Novos players já estão se posicionado em regiões produtoras de grãos, investindo na produção de etanol a partir de milho e sorgo, principalmente. Entre os pioneiros nessa iniciativa, está o Grupo USJ, por meio de suas operações em joint venture com a Cargill, na SJC Bioenergia, em Goiás. A Usina São Francisco, em Quirinópolis, foi pioneira ao conceber uma planta flex, que permite a utilização de cana e de grãos (milho e sorgo) para produzir etanol, fibra, proteína e óleo de milho.
 
Para tanto, a SJC Bioenergia tem, na planta da Usina São Francisco, uma unidade de processamento de grãos operando desde 2016. Sua capacidade é de processar 1,6 mil toneladas de milho por dia, o que equivale ao faturamento anual de uma destilaria tradicional que processa 2 milhões de toneladas de cana por safra. Esse é apenas um exemplo de como é possível ganhar competitividade e melhorar a rentabilidade dos ativos, que passaram a operar praticamente o ano todo. 
 
Uma vez confirmado o espaço dos biocombustíveis renováveis na matriz energética brasileira, os investimentos necessários para suportar o crescimento da produção de etanol serão expressivos, e o setor deverá voltar a atrair investidores financeiros e estratégicos, abrindo espaço para consolidações, fusões e aquisições. Como referência da magnitude desse programa para aumentar a capacidade industrial para produzir todo o etanol previsto até 2030, seria necessário um investimento da ordem de R$ 100 bilhões.
 
Gerar emprego e renda no campo, potencializar a indústria de máquinas e equipamentos para atender a novas plantas e fomentar novas tecnologias serão outros benefícios do RenovaBio, além dos ambientais. Ainda há necessidade de um decreto que determine as responsabilidades de ministérios, agências de fiscalização e outros agentes envolvidos no processo, especialmente no que diz respeito a regulamentações. Tendo essas definições, certamente o programa caminhará sob uma ótica mais técnica e comprometida, reduzindo a influência política e governamental.
 
Uma das ferramentas que trará amadurecimento e dinamismo ao sistema é a adequada valorização dos Créditos de Descarbonização de Biocombustíveis (CBios). Isso vai elevar a sustentabilidade dos processos, estimulando a capacidade produtiva e a aplicação de novas tecnologias para ganhos de eficiência. Aí sim poderemos enxergar um cenário em que o setor retome sua competitividade de forma sustentável.  
 
Na visão de curto prazo, pode-se concluir que, para que o mercado volte a ser promissor para o setor sucroenergético, são fundamentais os preços sustentados de petróleo e a manutenção da política atual de preços da Petrobras. Em um momento em que o mercado internacional de açúcar está com intensa oferta, levando à redução de preços, as usinas devem destinar mais cana para a produção de etanol, ainda sem a necessidade de expansão do canavial.

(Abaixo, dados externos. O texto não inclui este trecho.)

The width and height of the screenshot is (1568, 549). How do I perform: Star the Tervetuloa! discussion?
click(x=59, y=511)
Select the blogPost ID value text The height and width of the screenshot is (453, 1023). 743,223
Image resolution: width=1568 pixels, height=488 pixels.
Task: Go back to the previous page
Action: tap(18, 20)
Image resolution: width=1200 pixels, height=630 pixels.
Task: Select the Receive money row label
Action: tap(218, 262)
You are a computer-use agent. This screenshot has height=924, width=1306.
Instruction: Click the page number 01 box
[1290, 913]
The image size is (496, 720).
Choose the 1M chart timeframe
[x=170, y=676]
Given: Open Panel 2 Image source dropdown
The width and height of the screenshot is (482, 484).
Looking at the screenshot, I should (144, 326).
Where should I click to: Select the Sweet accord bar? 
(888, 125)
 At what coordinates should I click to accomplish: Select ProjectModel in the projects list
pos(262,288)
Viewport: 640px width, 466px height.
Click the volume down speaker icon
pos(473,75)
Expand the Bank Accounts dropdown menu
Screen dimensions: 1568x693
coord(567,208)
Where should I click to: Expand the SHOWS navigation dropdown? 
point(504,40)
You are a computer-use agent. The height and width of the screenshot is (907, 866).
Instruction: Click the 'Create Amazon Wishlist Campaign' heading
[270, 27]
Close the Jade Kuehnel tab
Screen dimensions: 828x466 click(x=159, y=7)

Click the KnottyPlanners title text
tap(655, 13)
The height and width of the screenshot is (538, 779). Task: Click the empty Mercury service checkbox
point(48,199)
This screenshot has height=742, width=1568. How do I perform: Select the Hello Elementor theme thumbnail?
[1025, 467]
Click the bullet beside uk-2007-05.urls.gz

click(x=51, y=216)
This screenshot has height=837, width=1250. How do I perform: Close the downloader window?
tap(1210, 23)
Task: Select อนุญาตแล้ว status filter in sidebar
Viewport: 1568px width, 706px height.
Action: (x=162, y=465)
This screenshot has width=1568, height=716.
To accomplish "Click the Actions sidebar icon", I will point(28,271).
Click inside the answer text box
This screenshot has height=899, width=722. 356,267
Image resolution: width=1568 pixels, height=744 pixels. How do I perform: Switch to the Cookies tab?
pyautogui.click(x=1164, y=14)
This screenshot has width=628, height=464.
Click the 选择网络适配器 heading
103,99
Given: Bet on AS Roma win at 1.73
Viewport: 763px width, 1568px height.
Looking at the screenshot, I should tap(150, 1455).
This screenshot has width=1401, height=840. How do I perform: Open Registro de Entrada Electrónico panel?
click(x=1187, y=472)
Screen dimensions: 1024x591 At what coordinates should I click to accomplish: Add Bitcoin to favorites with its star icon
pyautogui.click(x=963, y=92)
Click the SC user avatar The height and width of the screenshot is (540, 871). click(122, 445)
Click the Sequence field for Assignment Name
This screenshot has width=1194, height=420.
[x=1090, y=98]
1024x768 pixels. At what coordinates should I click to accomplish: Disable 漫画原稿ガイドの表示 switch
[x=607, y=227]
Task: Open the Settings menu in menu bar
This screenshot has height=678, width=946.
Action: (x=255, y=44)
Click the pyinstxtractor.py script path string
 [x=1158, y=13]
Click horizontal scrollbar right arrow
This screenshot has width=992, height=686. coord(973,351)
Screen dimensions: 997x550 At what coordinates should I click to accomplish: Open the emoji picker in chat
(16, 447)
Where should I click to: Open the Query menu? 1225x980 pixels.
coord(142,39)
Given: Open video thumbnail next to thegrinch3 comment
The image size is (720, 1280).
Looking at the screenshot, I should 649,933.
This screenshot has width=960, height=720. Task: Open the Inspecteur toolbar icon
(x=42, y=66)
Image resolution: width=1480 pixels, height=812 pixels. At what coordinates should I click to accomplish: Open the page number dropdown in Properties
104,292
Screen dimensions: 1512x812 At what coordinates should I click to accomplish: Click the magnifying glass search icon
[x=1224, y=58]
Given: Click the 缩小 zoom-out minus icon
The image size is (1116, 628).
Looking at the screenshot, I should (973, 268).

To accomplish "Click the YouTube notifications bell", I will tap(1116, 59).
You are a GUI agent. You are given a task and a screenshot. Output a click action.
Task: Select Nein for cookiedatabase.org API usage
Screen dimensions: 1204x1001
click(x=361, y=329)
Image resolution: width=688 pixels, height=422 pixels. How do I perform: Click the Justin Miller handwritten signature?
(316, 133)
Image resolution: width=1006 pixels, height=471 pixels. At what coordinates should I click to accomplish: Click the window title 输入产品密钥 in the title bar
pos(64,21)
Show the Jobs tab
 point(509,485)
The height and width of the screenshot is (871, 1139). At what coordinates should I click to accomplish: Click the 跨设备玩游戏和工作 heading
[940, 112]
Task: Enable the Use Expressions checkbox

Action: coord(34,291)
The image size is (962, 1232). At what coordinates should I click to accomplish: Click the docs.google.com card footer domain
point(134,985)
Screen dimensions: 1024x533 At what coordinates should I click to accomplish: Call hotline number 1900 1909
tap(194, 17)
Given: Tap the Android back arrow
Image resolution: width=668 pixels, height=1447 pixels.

Olhando para o futuro, com o RenovaBio entrando em vigor em 2020, estamos novamente diante de uma perspectiva de demanda muito positiva para o etanol, e as empresas refletirão isso em seu planejamento estratégico para os próximos anos. Entraremos, então, na fase de expansão da capacidade produtiva, assim como no desenvolvimento de novas tecnologias, buscando os ganhos ambientais que serão valorizados através dos CBios. Vale lembrar que esse crescimento vem acompanhado também de maior oferta da energia elétrica gerada a partir da biomassa (bagaço + palha da cana). 
 
Com essa plataforma estabelecida, é possível considerar que o Brasil será capaz de acompanhar a evolução de novas tecnologias: inicialmente, com o ganho de eficiência dos motores a combustão flex, passando pelo híbrido flex e, posteriormente, quem sabe, à tão esperada célula de combustível movida a etanol.  
 
Por fim, é inegável que o setor vive um momento de reconhecimento das suas competências e contribuições, figurando como um importante player para que o País continue sendo referência na baixa emissão de CO2 por habitante e assegurando ao Brasil a posição de matriz energética mais limpa do mundo.